EXCERPT PROVIDED

— begin —

Dive Brief:
- Cloaking — hiding the actual destination of a post, ad or the content of a destination page — is an issue for Facebook’s content review process, according to a company news post. Reviewers will click through to a different experience than what appears on the News Feed, creating a poor experience for Facebook users.
- To combat cloaking, Facebook is using artificial intelligence (AI) as well as expanding its human review process to identify, capture and verify cloaking. According to Ad Age, Facebook recently hired 3,000 people to catch objectionable videos, but the social media giant wouldn’t confirm how many people it has reviewing cloaking.
- Cloaking in various forms isn’t limited to Facebook and the news post said the company will be collaborating with other companies in the industry to “find new ways to combat it and punish bad actors.” Facebook has ramped up its cloaking enforcement across ads, posts and Pages over the past few months and the news posts said it will ban advertisers or Pages found to be cloaking.
Dive Insight:
Protecting News Feed users from inadvertently accessing unwanted content is a noble goal, but Facebook has a vested interest in ensuring the content meets its stated policies because any offensive content that makes it through the review process due to cloaking could lead to a scenario similar to what Google faced earlier this year when a number of advertisers boycotted YouTube for fear of their ads appearing next to content filled with hate speech or that supported terrorists.

— end —

STATED EXERCISE
Please write out the news brief on Facebook's fight against cloaking in full, word for word.

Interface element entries
— begin —

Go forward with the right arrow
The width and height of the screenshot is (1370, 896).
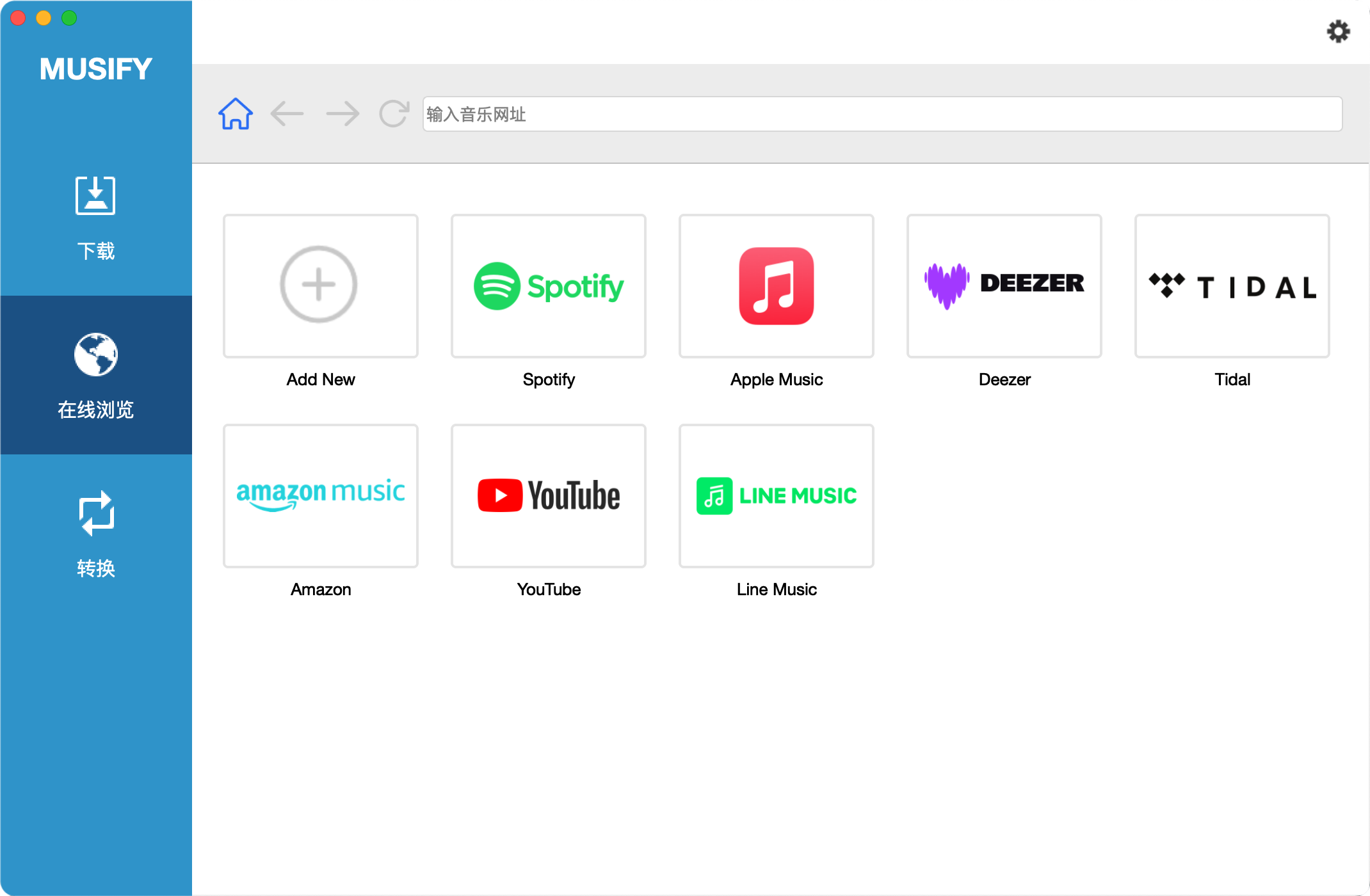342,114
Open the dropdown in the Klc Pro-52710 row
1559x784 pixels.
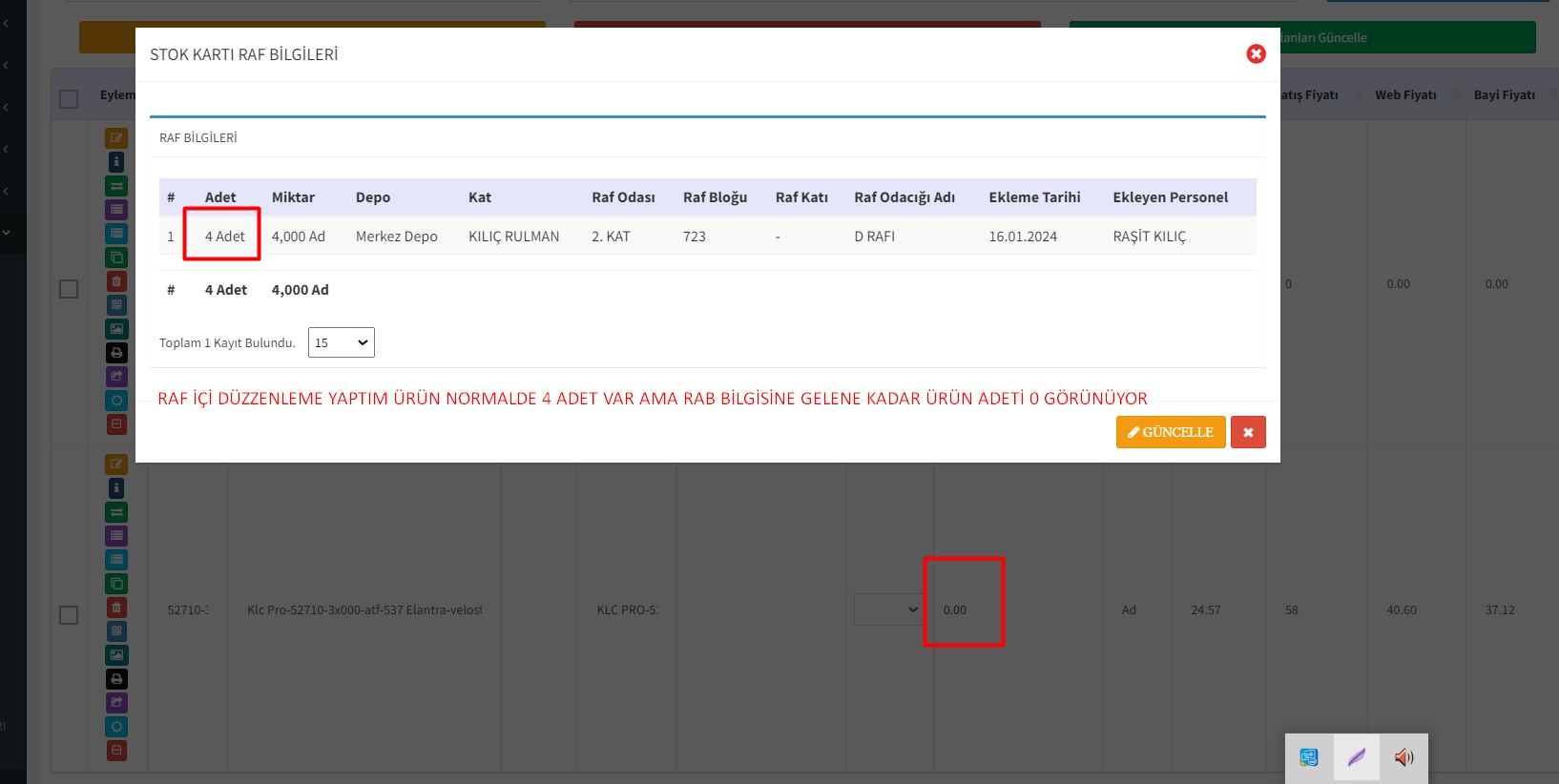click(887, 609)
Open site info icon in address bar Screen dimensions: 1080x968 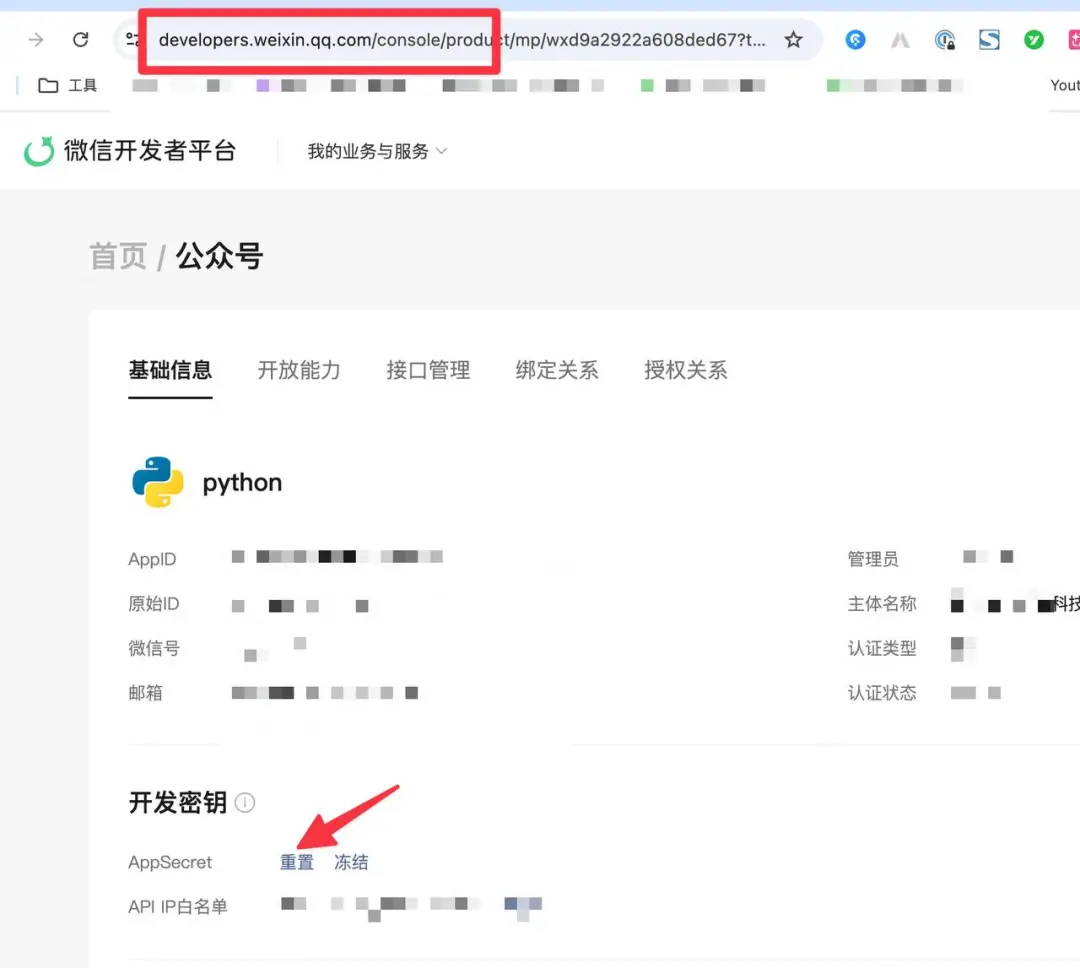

— end —

OUTPUT OF THE EXERCISE
Dive Brief:
- Cloaking — hiding the actual destination of a post, ad or the content of a destination page — is an issue for Facebook’s content review process, according to a company news post. Reviewers will click through to a different experience than what appears on the News Feed, creating a poor experience for Facebook users.
- To combat cloaking, Facebook is using artificial intelligence (AI) as well as expanding its human review process to identify, capture and verify cloaking. According to Ad Age, Facebook recently hired 3,000 people to catch objectionable videos, but the social media giant wouldn’t confirm how many people it has reviewing cloaking.
- Cloaking in various forms isn’t limited to Facebook and the news post said the company will be collaborating with other companies in the industry to “find new ways to combat it and punish bad actors.” Facebook has ramped up its cloaking enforcement across ads, posts and Pages over the past few months and the news posts said it will ban advertisers or Pages found to be cloaking.
Dive Insight:
Protecting News Feed users from inadvertently accessing unwanted content is a noble goal, but Facebook has a vested interest in ensuring the content meets its stated policies because any offensive content that makes it through the review process due to cloaking could lead to a scenario similar to what Google faced earlier this year when a number of advertisers boycotted YouTube for fear of their ads appearing next to content filled with hate speech or that supported terrorists.